Trump Administration Third Travel Ban Takes Effect

The White House issued an indefinite Travel Ban through a Presidential Proclamation on September 24, 2017, with respect to 8 countries. The Supreme Court allowed the government to fully enforce the entry restrictions on December 4, 2017, and will review the Proclamation in April and issue a final ruling by the end of June. The travel ban affects nonimmigrants and immigrants from the following countries: Chad, Iran, Libya, North Korea, Somalia, Syria, Venezuela, and Yemen. The Department of Homeland Security reviewed foreign governments’ identity management practices and information sharing on national security and public safety threats, and as a result created this list. Restrictions were tailored to each country as follows:

Country Nonimmigrant Visas Immigrant and Diversity Visas
Chad No business/tourism visitor visas None
Iran No nonimmigrant visas except student and exchange visitor visas None
Libya No business/tourism visitor visas None
North Korea None None
Somalia Subject to additional scrutiny None
Syria None None
Venezuela No business/tourism visitor visas of any kind for officials from listed departments and their immediate family members. No effect
Yemen No business/tourism visitor visas None

The following people are exempt for this travel ban:

  • Individuals who are lawful permanent residents of the United States.
  • Individuals admitted to or paroled into the U.S. on or after the effective date (Oct. 18) of the new travel ban.
  • Those with a document (not a visa) that allows them to travel to the U.S. if the document is dated on or after Oct. 18 (for example, a transportation letter, an appropriate boarding foil, or an advance parole travel document).
  • Dual-nationals traveling on a passport for a non-designated country.
  • Individuals traveling on diplomatic visas, NATO visas, UN visas, or visas for international organizations (i.e. World Bank).
  • People granted asylum.
  • Refugees already admitted to the United States or granted withholding of removal, advance parole or protection under the Convention Against Torture.

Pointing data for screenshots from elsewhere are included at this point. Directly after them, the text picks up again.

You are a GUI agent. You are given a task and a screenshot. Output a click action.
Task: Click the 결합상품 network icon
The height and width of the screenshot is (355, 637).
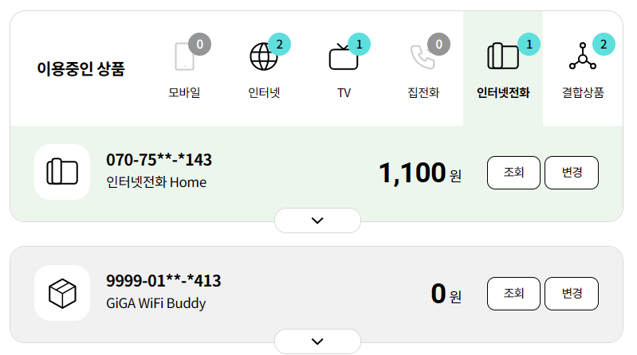coord(583,57)
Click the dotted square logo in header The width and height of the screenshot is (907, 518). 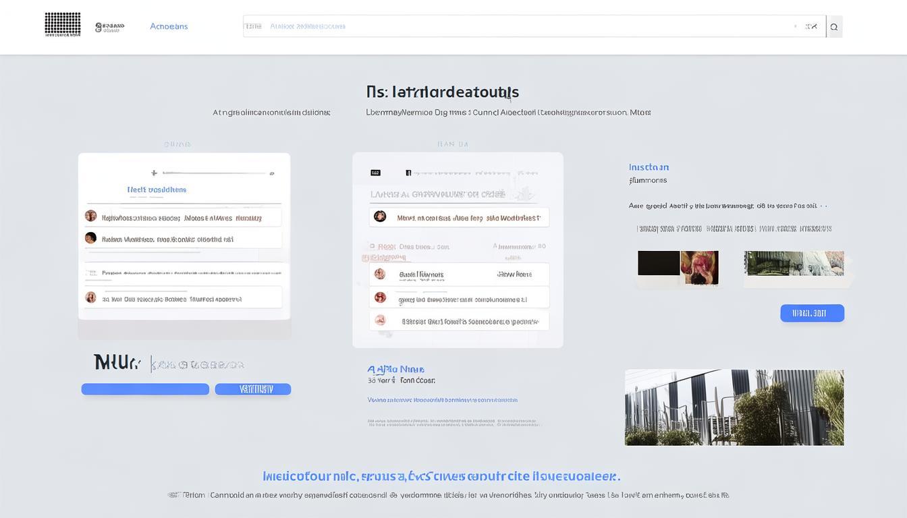click(62, 24)
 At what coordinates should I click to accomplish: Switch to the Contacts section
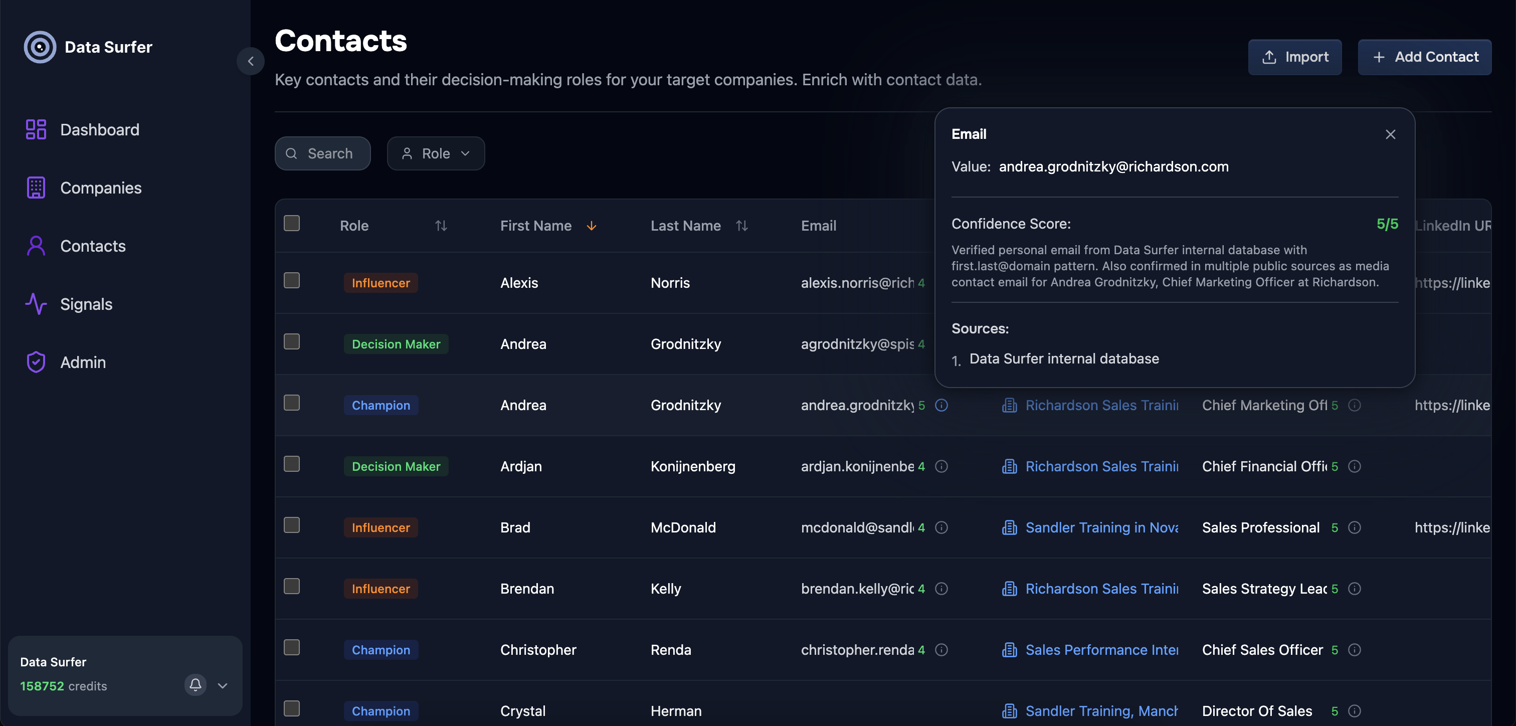92,246
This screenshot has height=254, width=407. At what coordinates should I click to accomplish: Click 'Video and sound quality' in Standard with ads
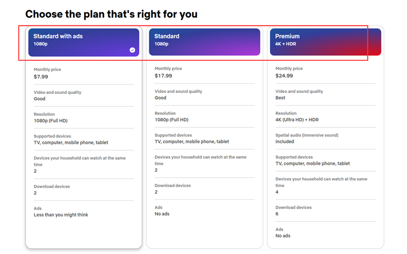(57, 92)
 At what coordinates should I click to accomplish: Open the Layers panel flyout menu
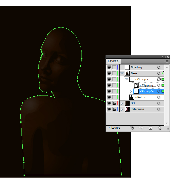pyautogui.click(x=166, y=61)
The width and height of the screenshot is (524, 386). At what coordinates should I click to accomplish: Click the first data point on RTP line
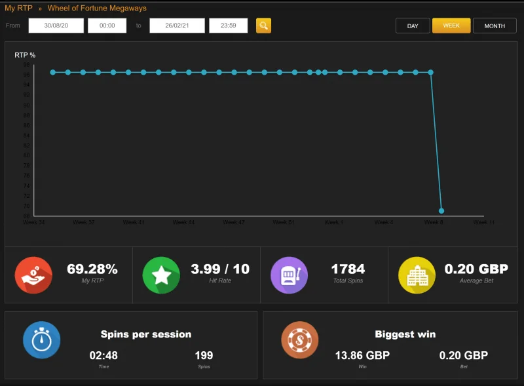coord(53,72)
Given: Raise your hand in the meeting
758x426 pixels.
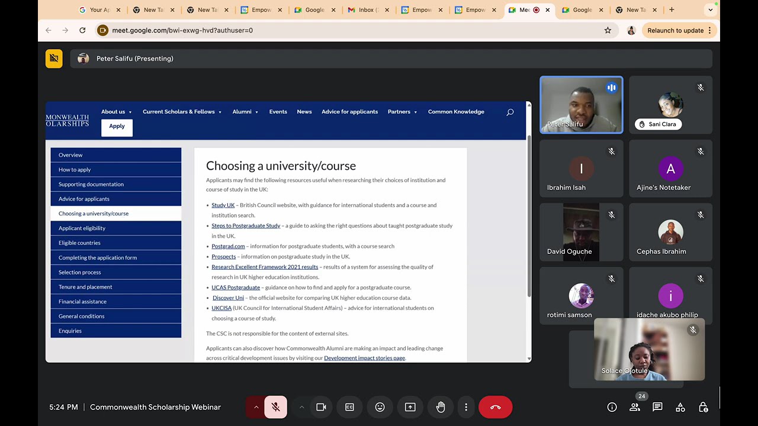Looking at the screenshot, I should click(441, 407).
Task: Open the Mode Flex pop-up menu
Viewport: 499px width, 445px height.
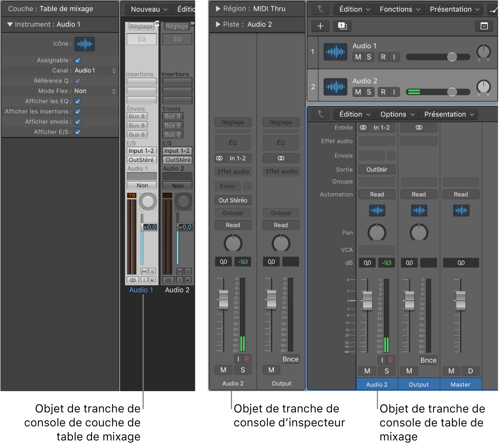Action: 95,91
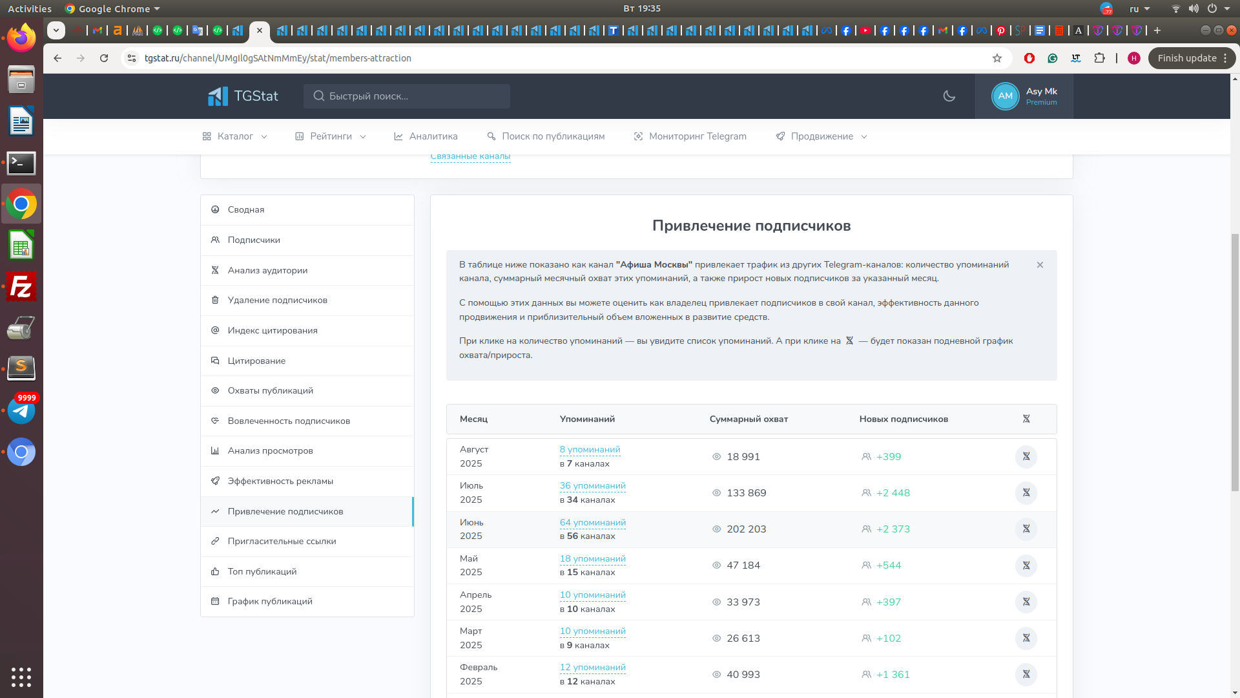Expand the Каталог dropdown

(x=234, y=136)
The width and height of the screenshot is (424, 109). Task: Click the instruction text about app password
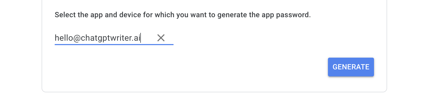(x=183, y=15)
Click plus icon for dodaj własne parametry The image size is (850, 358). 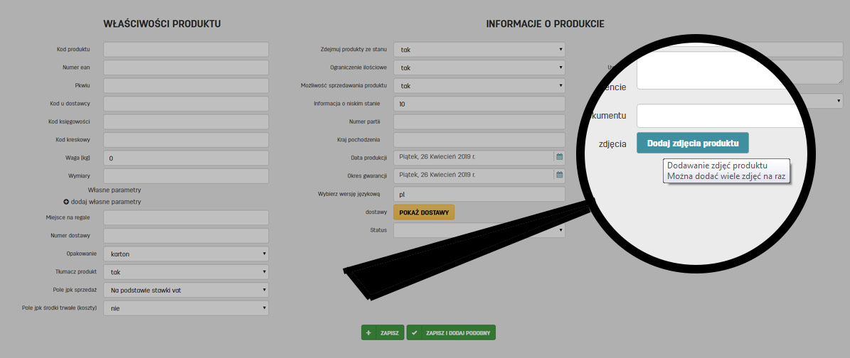[66, 202]
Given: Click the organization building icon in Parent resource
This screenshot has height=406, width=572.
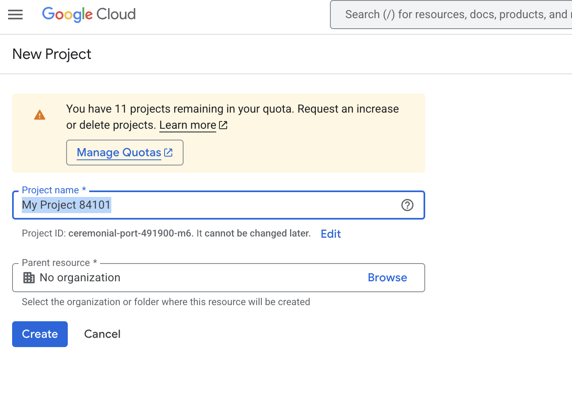Looking at the screenshot, I should (x=29, y=278).
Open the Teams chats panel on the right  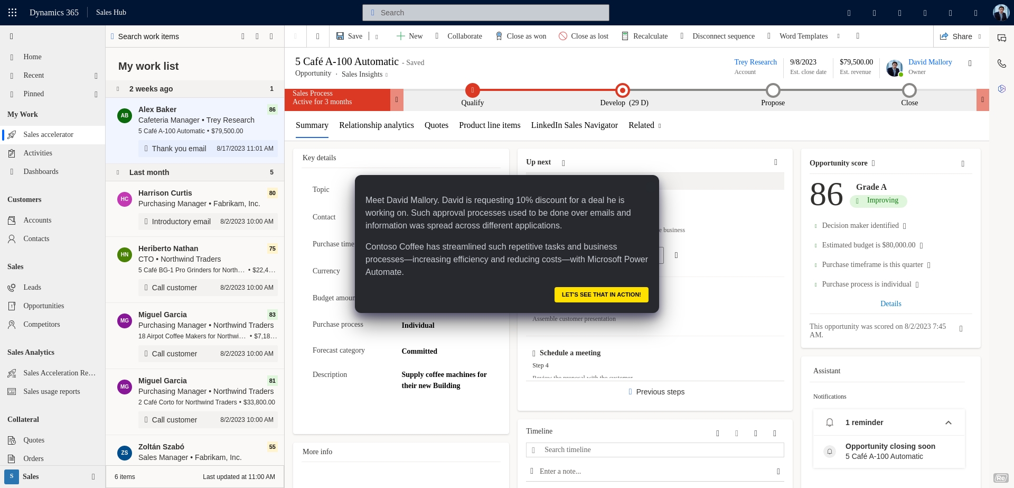(1002, 38)
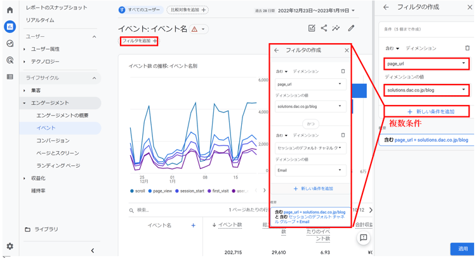This screenshot has height=258, width=476.
Task: Delete the condition with trash icon in right panel
Action: (x=467, y=48)
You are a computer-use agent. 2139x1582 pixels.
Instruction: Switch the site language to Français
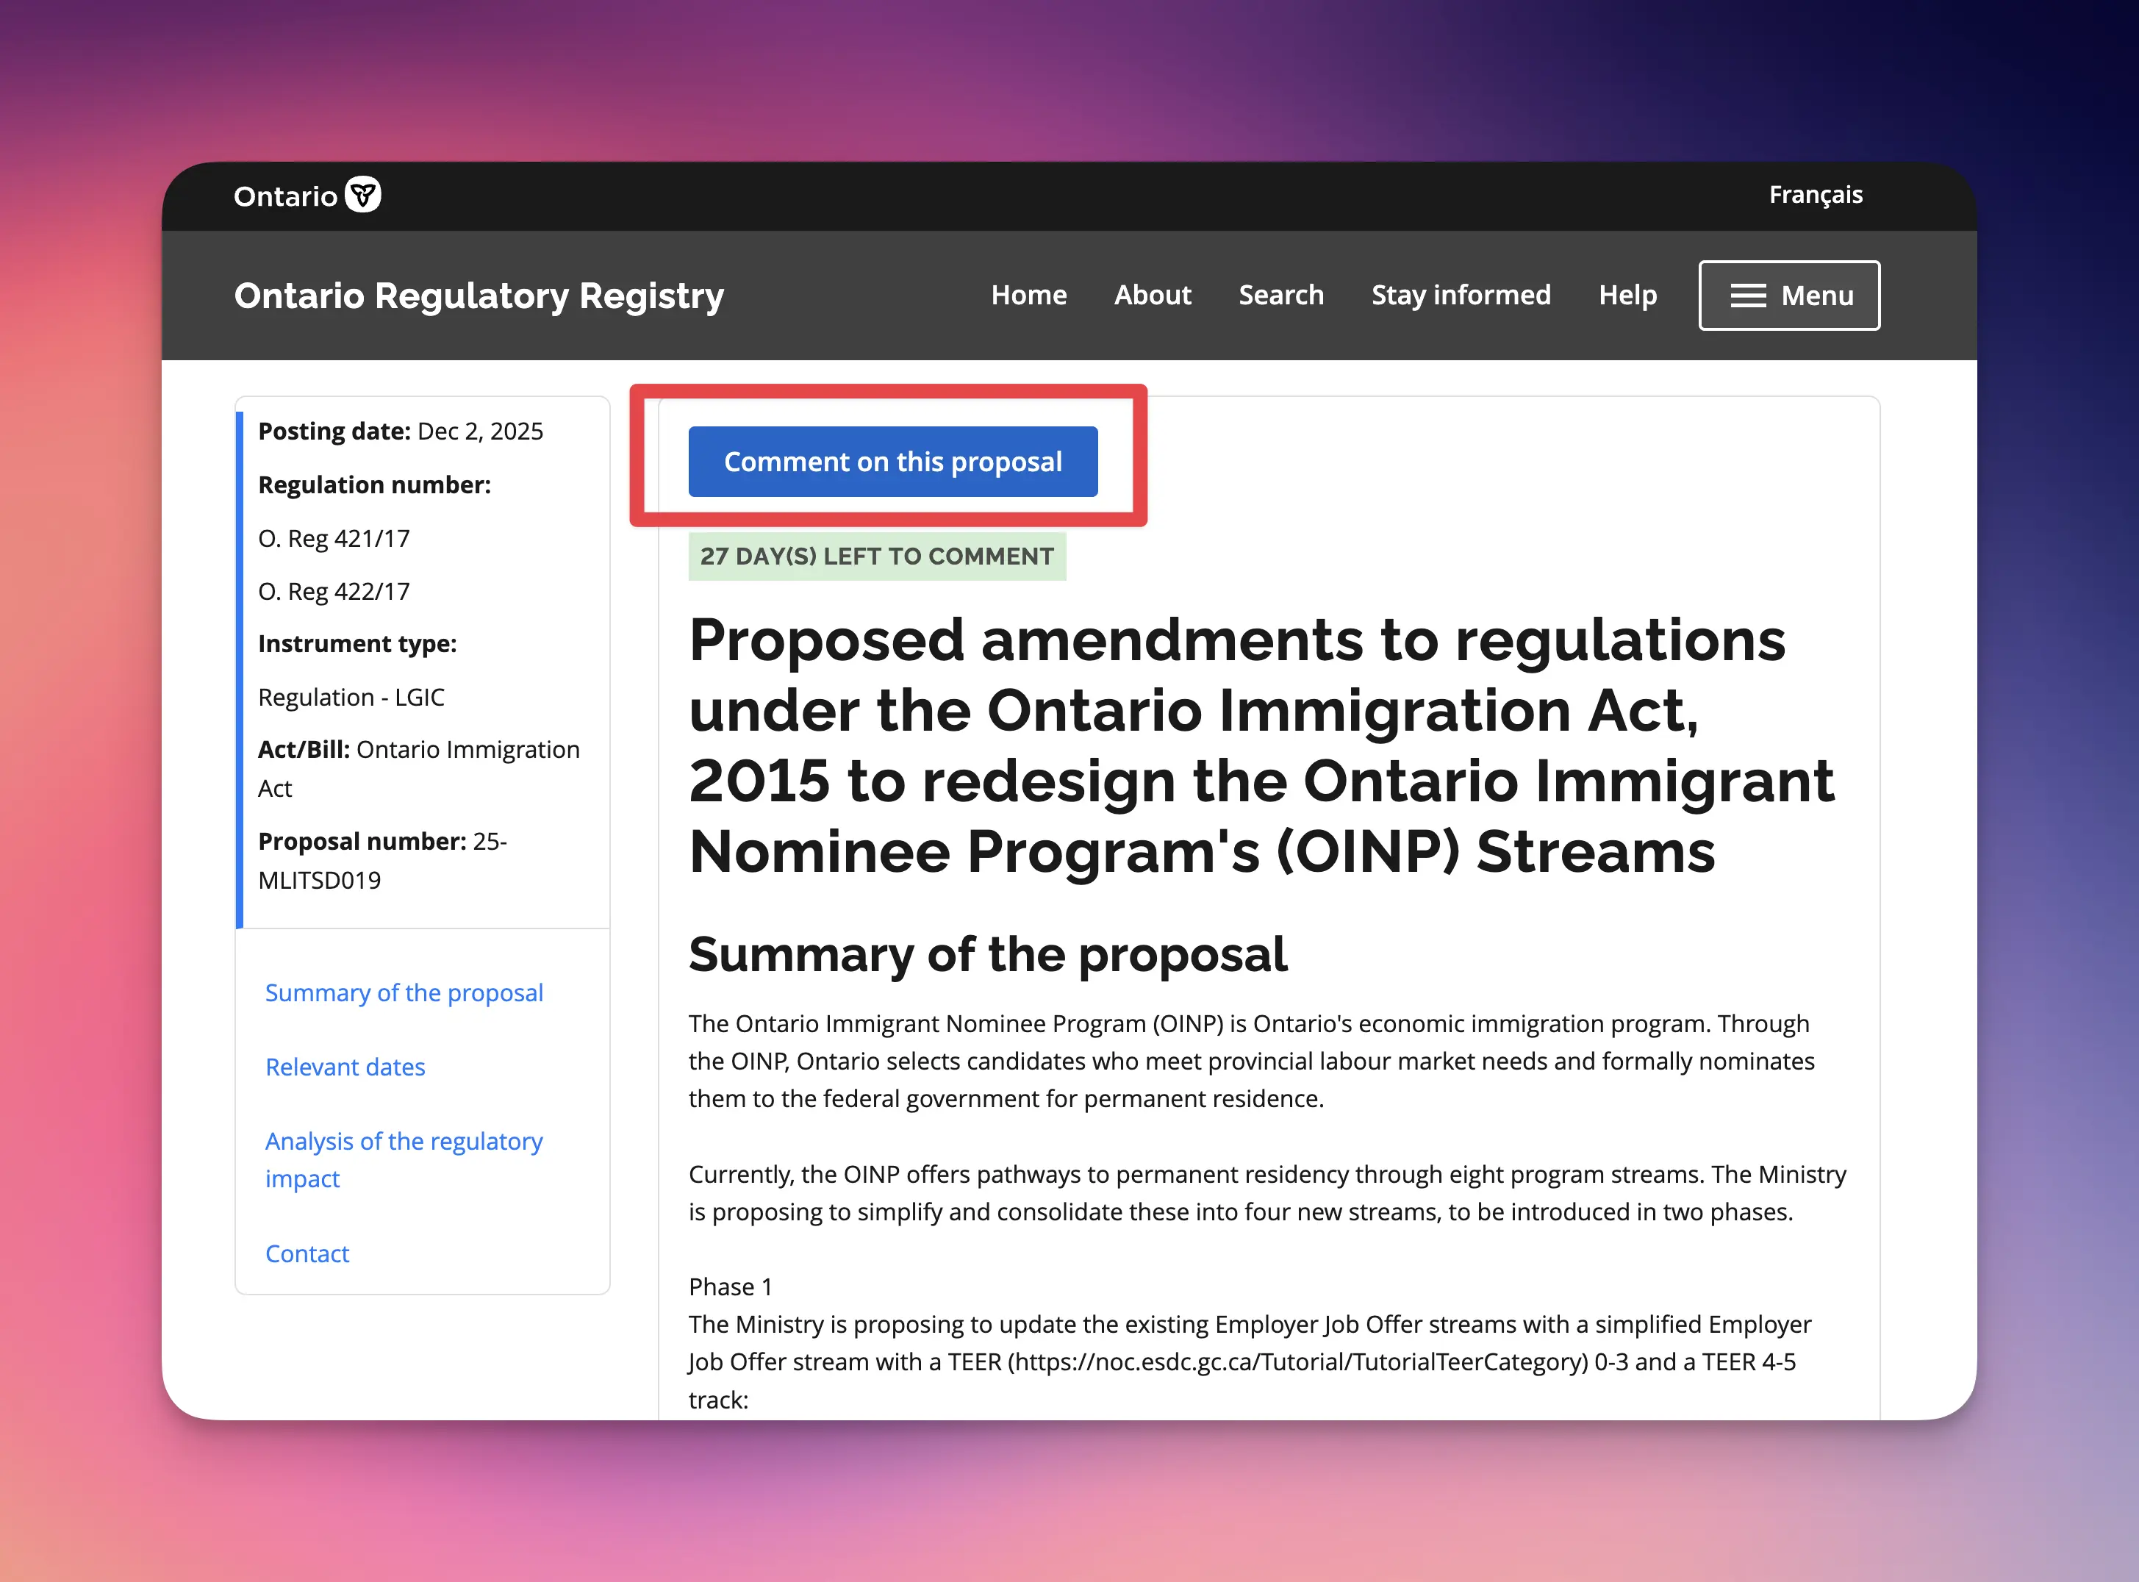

A consular officer or Customs and Border Protection, may grant a waiver on a case-by-case basis, if the foreign national shows that denying entry would cause the foreign national undue hardship, entry would not pose a threat to the national security or safety of the United States, and entry would be in the national interest. There is no separate application, and the State Department states that an individual who seeks to travel to the United States should apply for a visa and disclose during the visa interview any information that might demonstrate that he or she is eligible for a waiver. Examples of appropriate cases for a waiver are listed in the Proclamation, such as

(A) the foreign national has previously been admitted to the United States for a continuous period of work, study, or other long-term activity, is outside the United States, and seeks to reenter the United States to resume that activity, and the denial of reentry would impair that activity;
(B) the foreign national seeks to enter the United States for significant business or professional obligations and the denial of entry would impair those obligations;
(C) the foreign national seeks to enter the United States to visit or reside with a close family member (e.g., a spouse, child, or parent) who is a United States citizen, lawful permanent resident, or alien lawfully admitted on a valid nonimmigrant visa, and the denial of entry would cause the foreign national undue hardship;
(D) the foreign national is an infant, a young child or adoptee, an individual needing urgent medical care, or someone whose entry is otherwise justified by the special circumstances of the case.